**** Page extract

But asserting white supremacy and systemic inequality doesn’t quite get to the deeper claim of Afropessimists like Frank Wilderson, who goes beyond the history of slavery and its continued aftereffects on the structural privileging of white Americans in political, economic, and cultural domains. Rather than arguing for making more of a place for Black people in a society still defined by white people and whiteness, Afropessimism is about seeing the world from a position that does not ignore the anti-Blackness that undergirds whiteness, including its claim to speak neutrally or universally to what is Human. By this measure, anti-Blackness is viewed as categorically distinct from other forms of racism and bias, but also as a necessary component of white supremacy. Whiteness defines itself in contrast with Blackness, including the claim that white experiences are archetypal and universal, rather than particular. From this perspective, classical white writers are assumed to express truths about the human condition, while Black writers can only speak from their limited vantage point. As Huey Copland recently put it, “Afro-pessimism at once reveals and reckons with the modern world’s fundamentally anti-Black antagonism, which, in political-ontological terms, structurally positions the Black as the slave, the void, the site of noncapacity that makes possible whiteness, relationality, in a word, ‘the world’ itself” (“Afro-Pessimist Aesthetics,” 241).

Afropessimism is about seeing the world from a position that does not ignore the anti-Blackness that undergirds whiteness, including its claim to speak neutrally or universally to what is Human.

It is in this sense that Afropessimist claims become explicitly ontological. By “ontological,” Afropessimists usually mean “politically ontological,” rather than referring to ontology as a metaphysical claim. Robert Nichols offers a cogent explanation of political ontology: “Ontology here does not refer to an essentialized structure of reality, that is, a rough synonym for metaphysics more generally. Instead it refers to a particular form of analysis, one that affirms the idea that knowledge claims about the world are also interpretations of what sorts of entities there are to be known, and simultaneously, a certain ethical positioning of the subject of knowledge in relation to the world so interpreted” (The World of Freedom, 58).

********

To-do list
- a) For each statement below, say whether it agrees with the passage on Afropessimism. Answer yes or no, and quote the words from the passage that decide it.
(i) Anti-Blackness is seen as categorically distinct from other forms of racism and bias.
(ii) When Afropessimists call their claims "ontological," they usually mean a metaphysical claim.
(iii) Afropessimism argues for making more of a place for Black people in a society still defined by whiteness.
- b) Echo the part of the passage on Afropessimism that opens with the words containing "It is in this" and closes with "of Freedom, 58).".
- c) In the passage on Afropessimism, who gives the explanation of political ontology?

**** Given entries

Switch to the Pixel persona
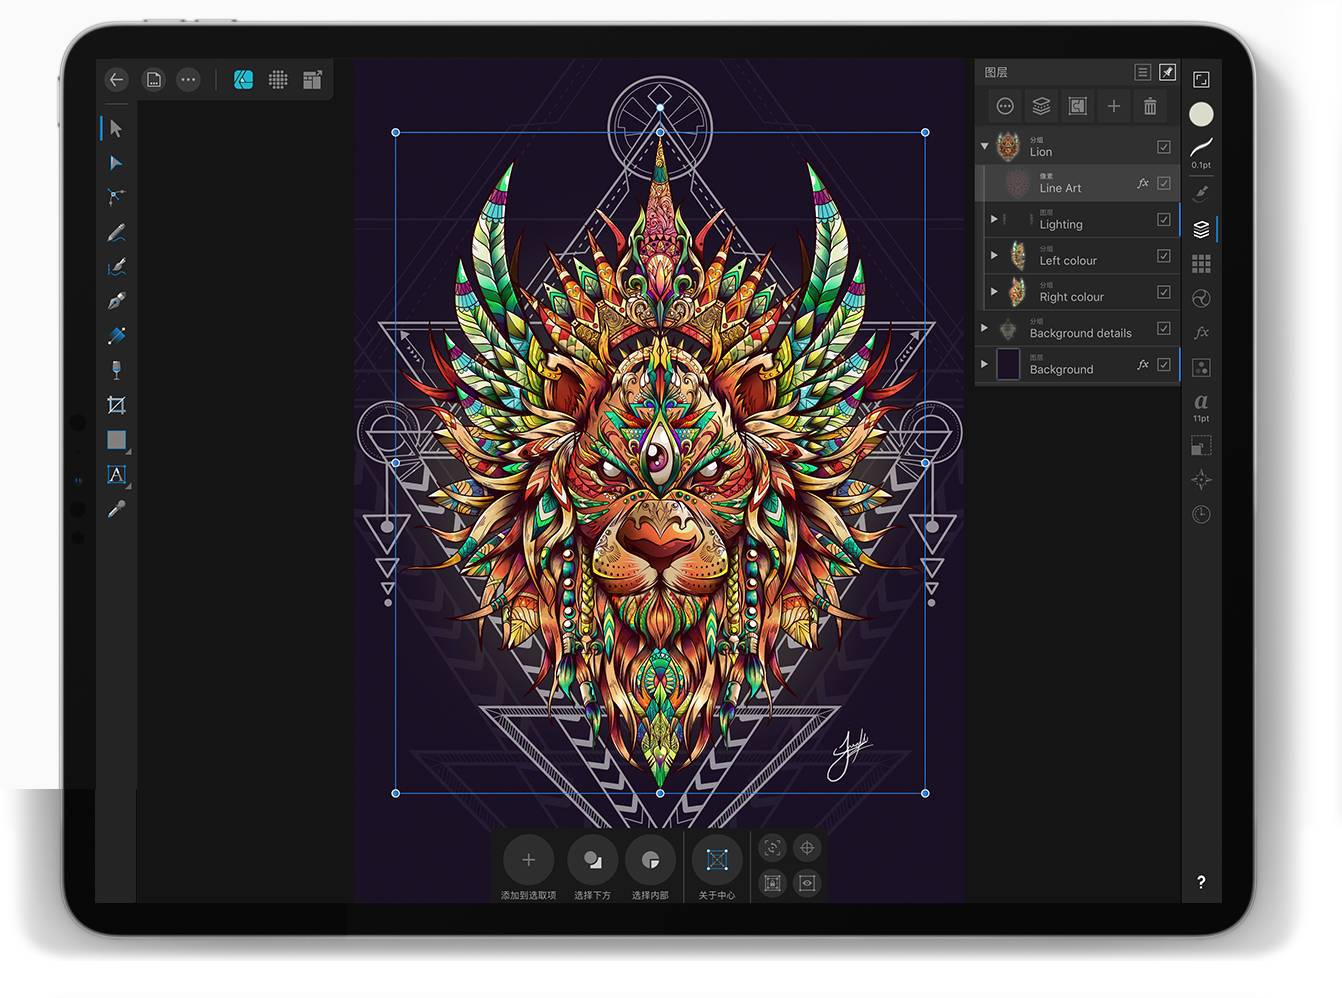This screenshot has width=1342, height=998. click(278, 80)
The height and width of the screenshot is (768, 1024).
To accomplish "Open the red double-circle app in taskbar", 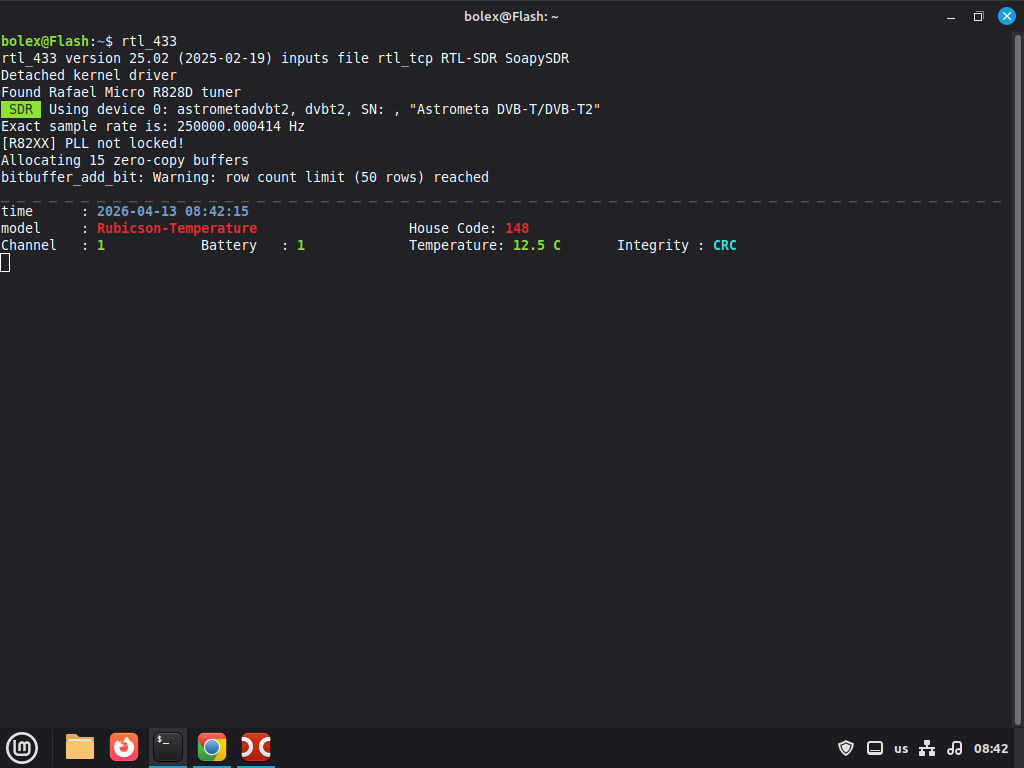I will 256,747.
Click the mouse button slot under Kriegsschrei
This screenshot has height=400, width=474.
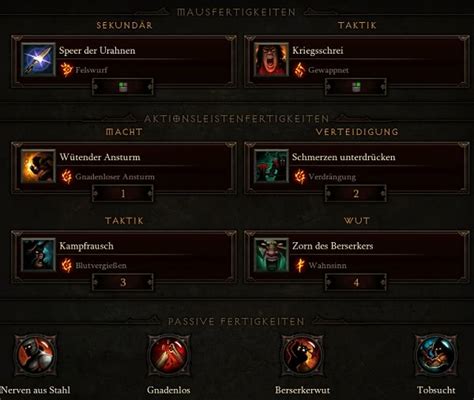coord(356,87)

********
**** Given entries

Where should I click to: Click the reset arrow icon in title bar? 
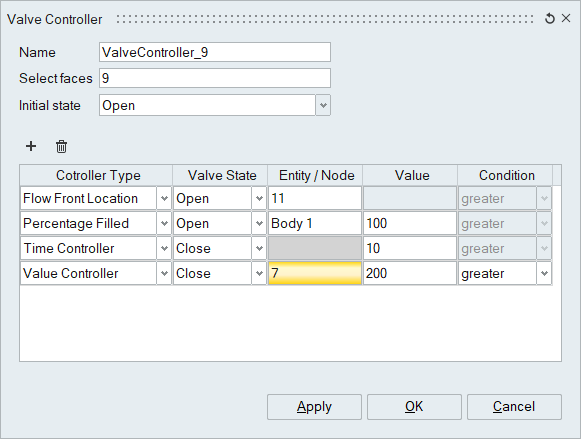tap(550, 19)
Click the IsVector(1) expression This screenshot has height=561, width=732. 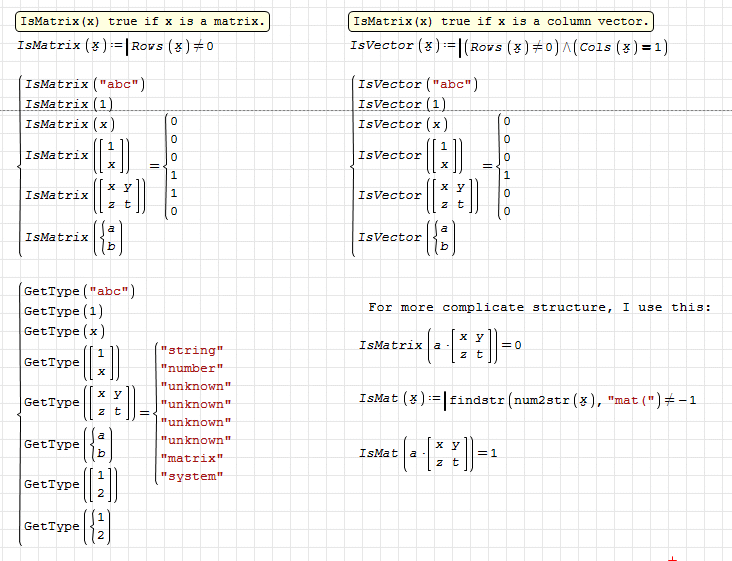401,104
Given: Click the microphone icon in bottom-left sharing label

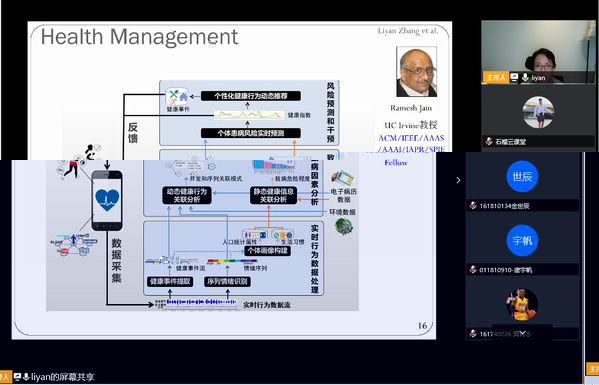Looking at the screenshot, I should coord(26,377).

********
**** Given entries

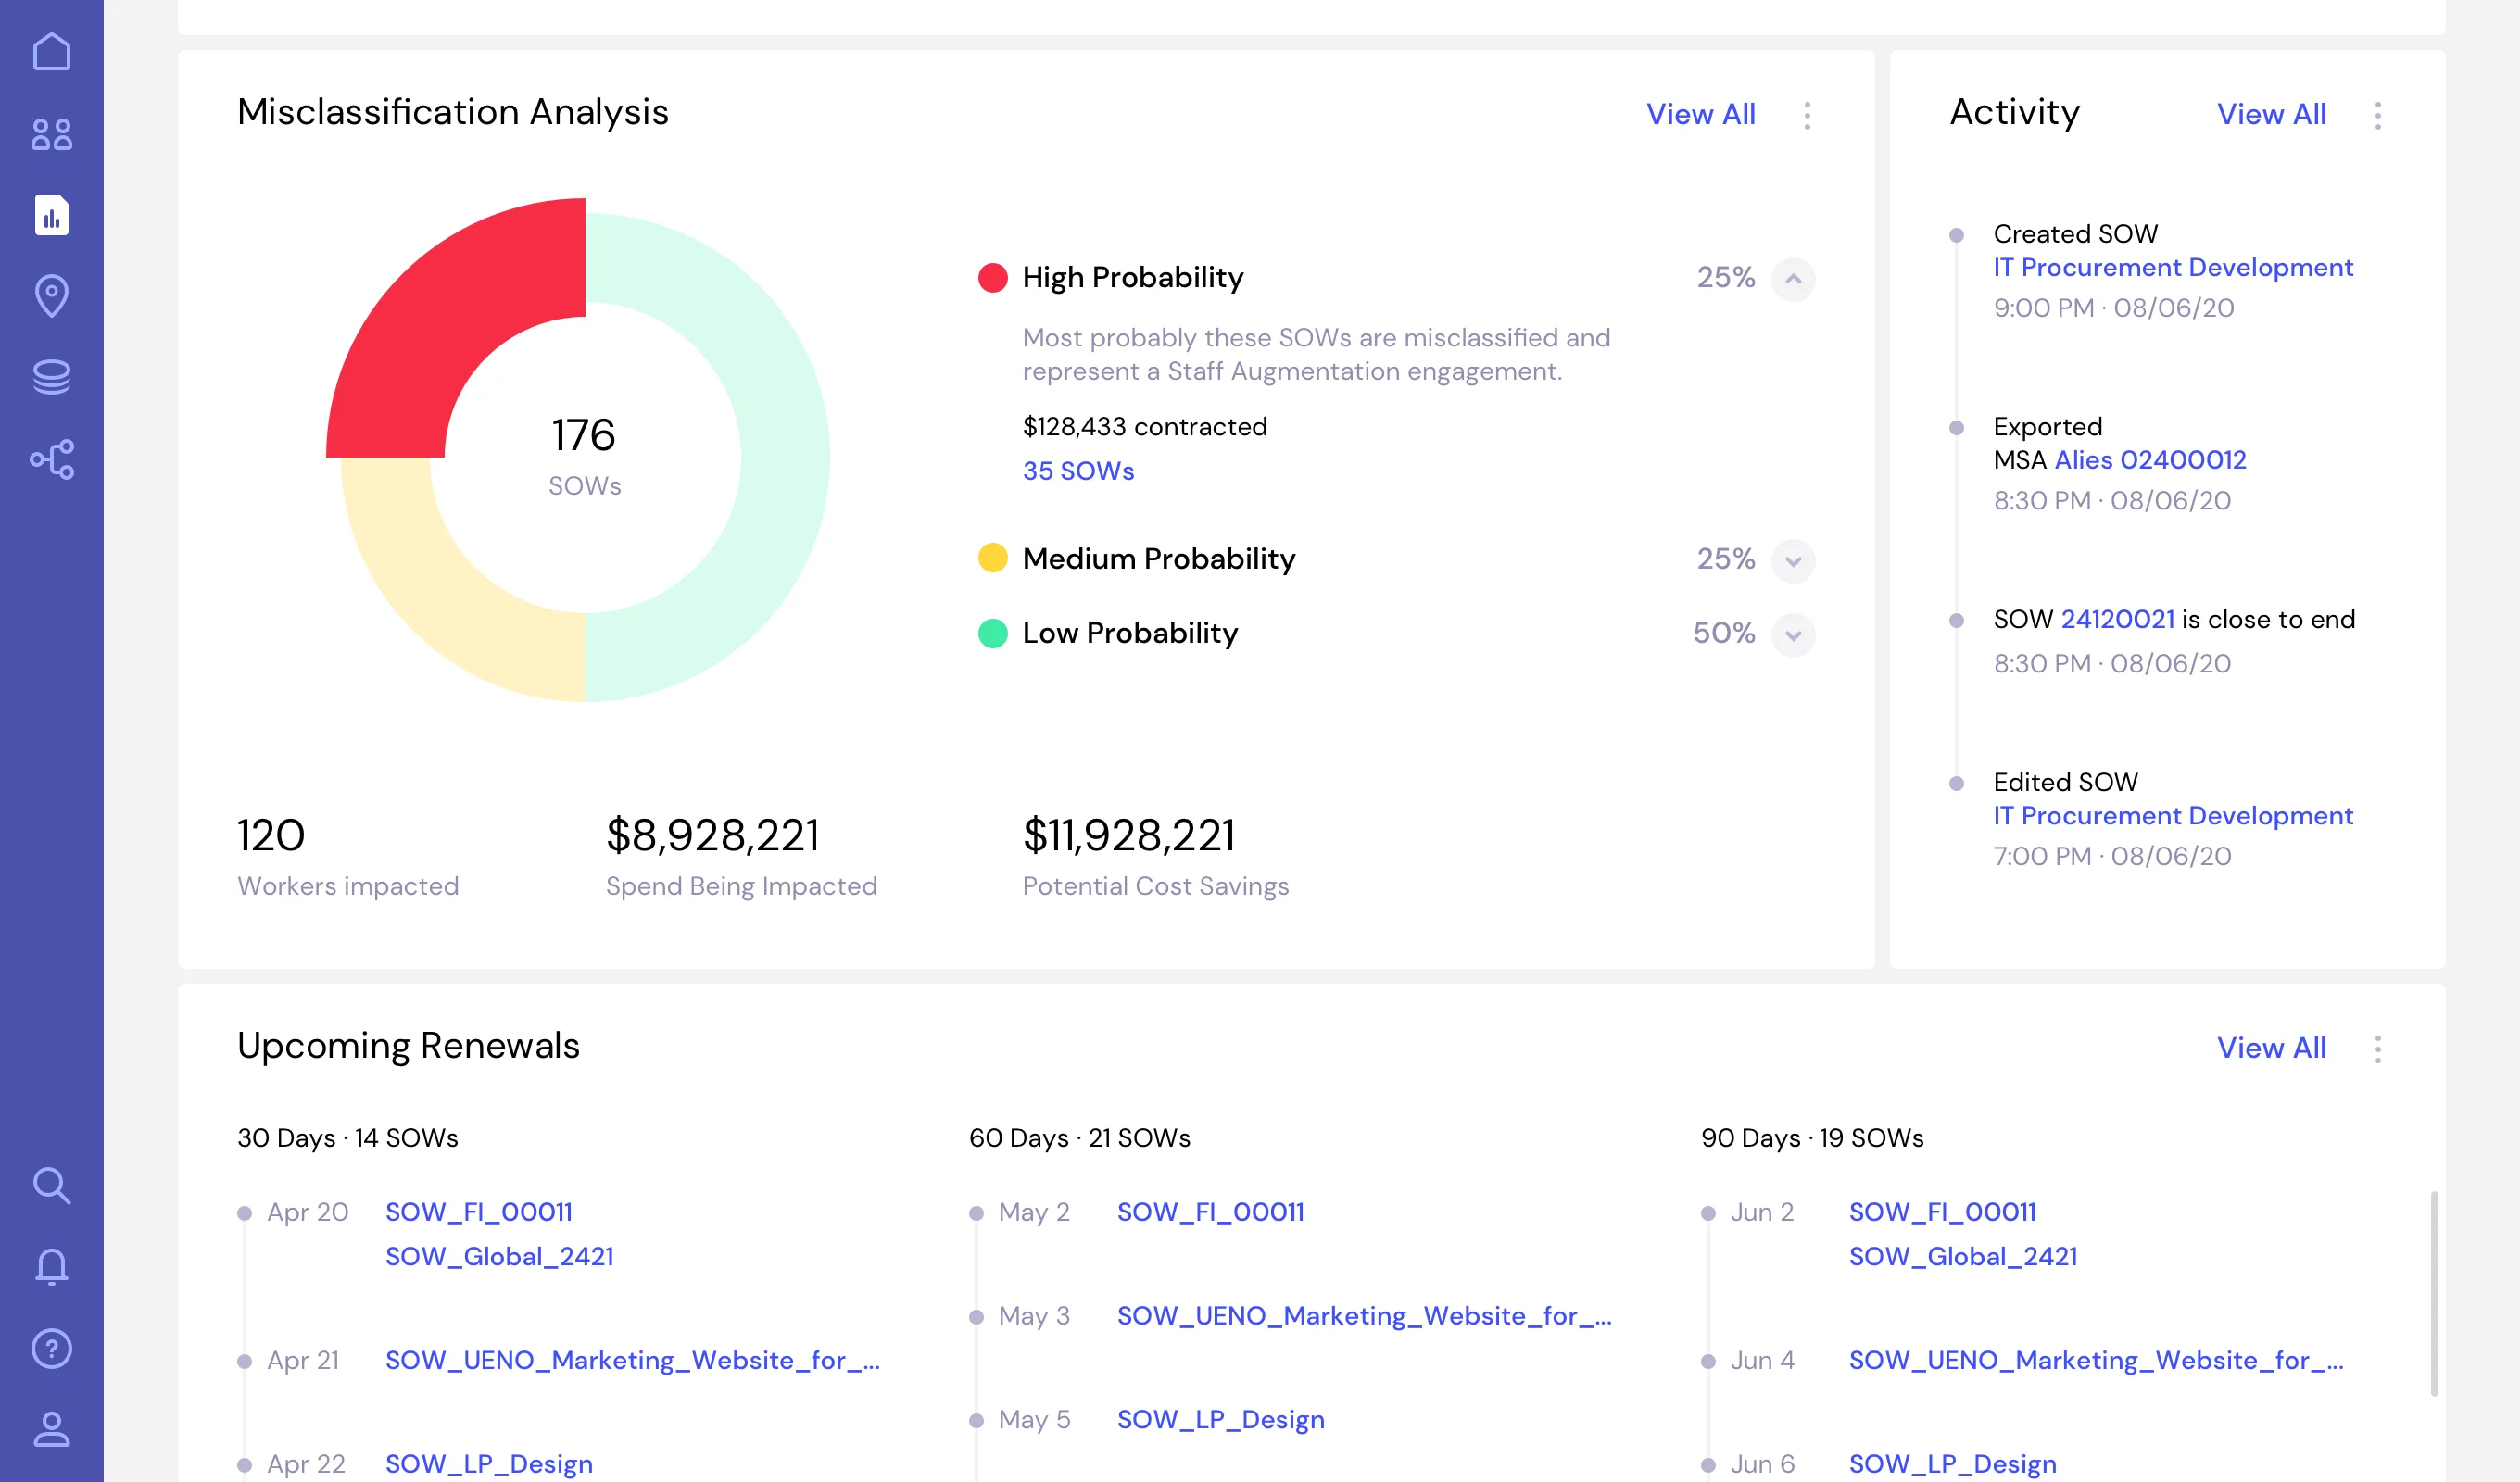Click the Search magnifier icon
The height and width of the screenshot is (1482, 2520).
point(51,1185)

********

Task-by-task answers
- a)
(i) Yes: "anti-Blackness is viewed as categorically distinct from other forms of racism and bias"
(ii) No: "By “ontological,” Afropessimists usually mean “politically ontological,” rather than referring to ontology as a metaphysical claim."
(iii) No: "Rather than arguing for making more of a place for Black people in a society still defined by white people and whiteness"

- b)
It is in this sense that Afropessimist claims become explicitly ontological. By “ontological,” Afropessimists usually mean “politically ontological,” rather than referring to ontology as a metaphysical claim. Robert Nichols offers a cogent explanation of political ontology: “Ontology here does not refer to an essentialized structure of reality, that is, a rough synonym for metaphysics more generally. Instead it refers to a particular form of analysis, one that affirms the idea that knowledge claims about the world are also interpretations of what sorts of entities there are to be known, and simultaneously, a certain ethical positioning of the subject of knowledge in relation to the world so interpreted” (The World of Freedom, 58).

- c) Robert Nichols